Remodeling Semantic Relationships in Vision-Language Fine-Tuning
This work addresses a bottleneck in vision-language fine-tuning for constructing multimodal foundation models, with applications in tasks like visual question answering and image captioning.
The paper tackles the problem of existing vision-language fine-tuning methods overlooking semantic relationships within images, which leads to suboptimal performance. The proposed method improves multimodal alignment and fusion by extracting multilevel semantic features, projecting vision features to group related semantics, and using inheritable cross-attention to remove redundant visual relationships, outperforming all existing methods on eight foundation models and two downstream tasks.

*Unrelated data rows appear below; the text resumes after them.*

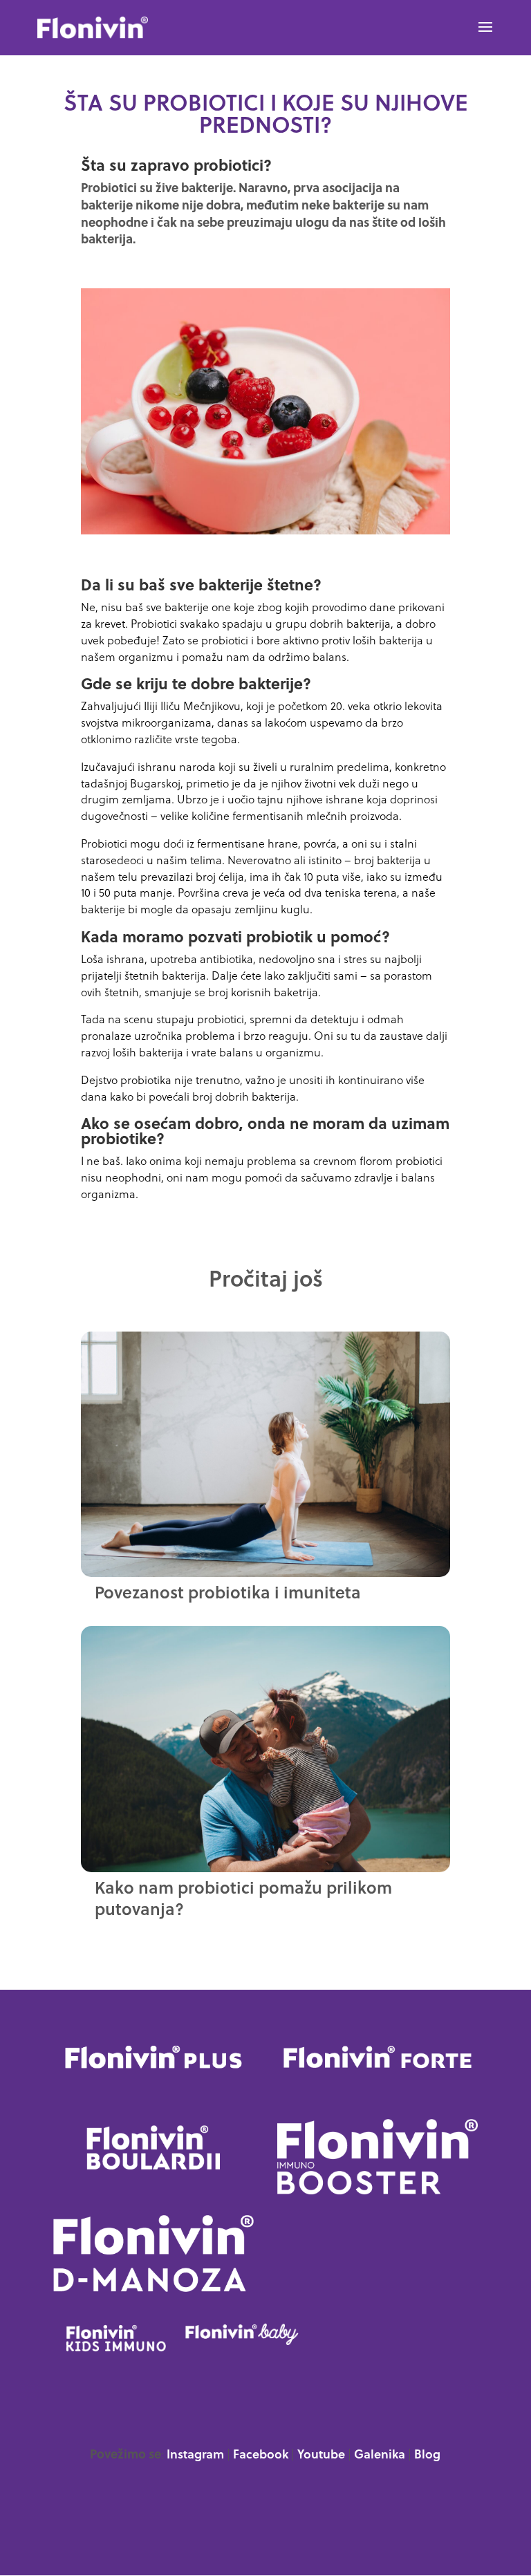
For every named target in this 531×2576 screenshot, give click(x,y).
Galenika (379, 2455)
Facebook (260, 2455)
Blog (427, 2455)
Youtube (321, 2455)
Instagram (195, 2455)
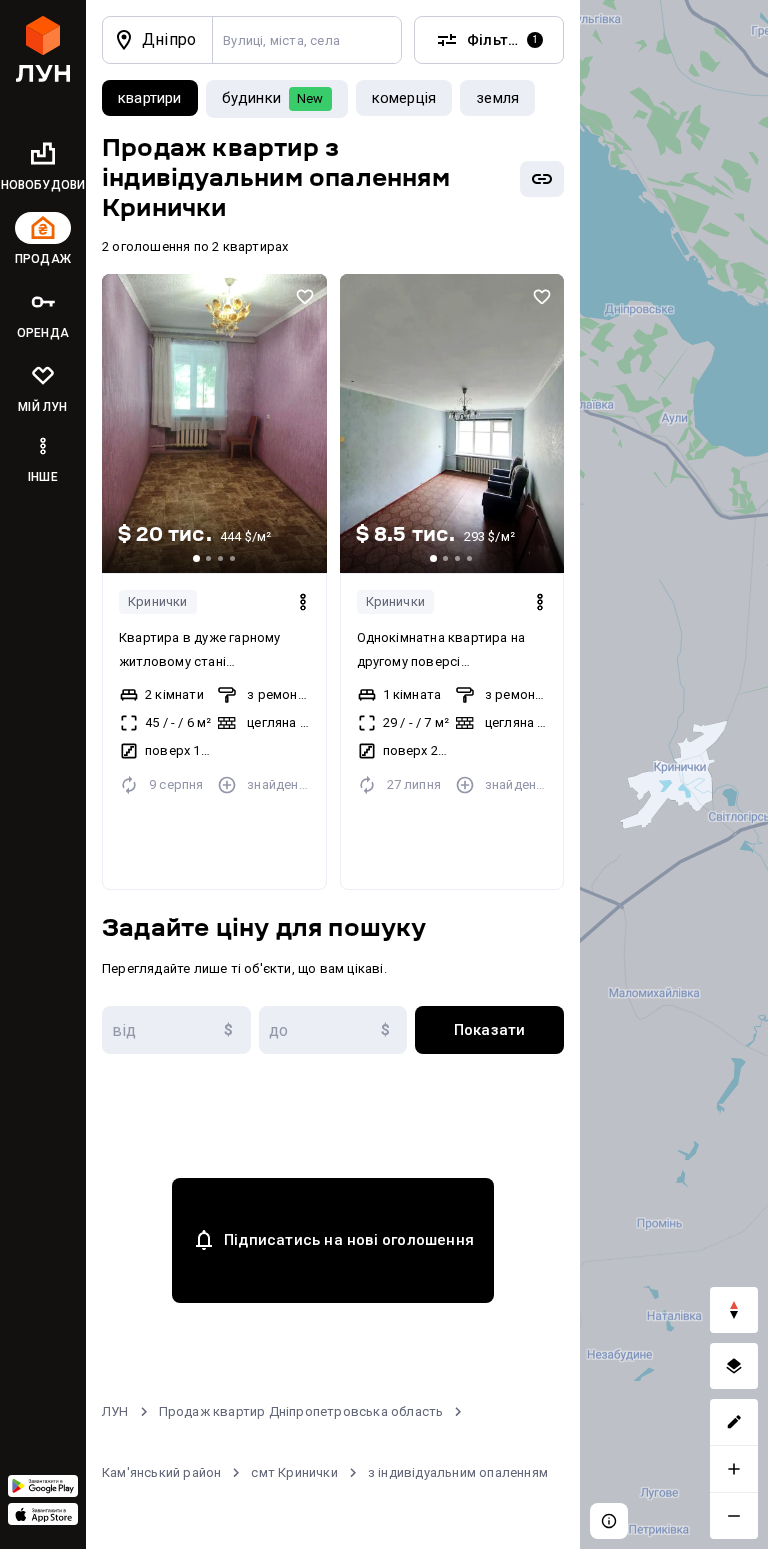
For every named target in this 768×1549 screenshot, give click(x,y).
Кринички (158, 601)
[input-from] (176, 1030)
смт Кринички (294, 1472)
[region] (674, 774)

Vision-language fine-tuning has emerged as an efficient paradigm for constructing multimodal foundation models. While textual context often highlights semantic relationships within an image, existing fine-tuning methods typically overlook this information when aligning vision and language, thus leading to suboptimal performance. Toward solving this problem, we propose a method that can improve multimodal alignment and fusion based on both semantics and relationships.Specifically, we first extract multilevel semantic features from different vision encoder to capture more visual cues of the relationships. Then, we learn to project the vision features to group related semantics, among which are more likely to have relationships. Finally, we fuse the visual features with the textual by using inheritable cross-attention, where we globally remove the redundant visual relationships by discarding visual-language feature pairs with low correlation. We evaluate our proposed method on eight foundation models and two downstream tasks, visual question answering and image captioning, and show that it outperforms all existing methods.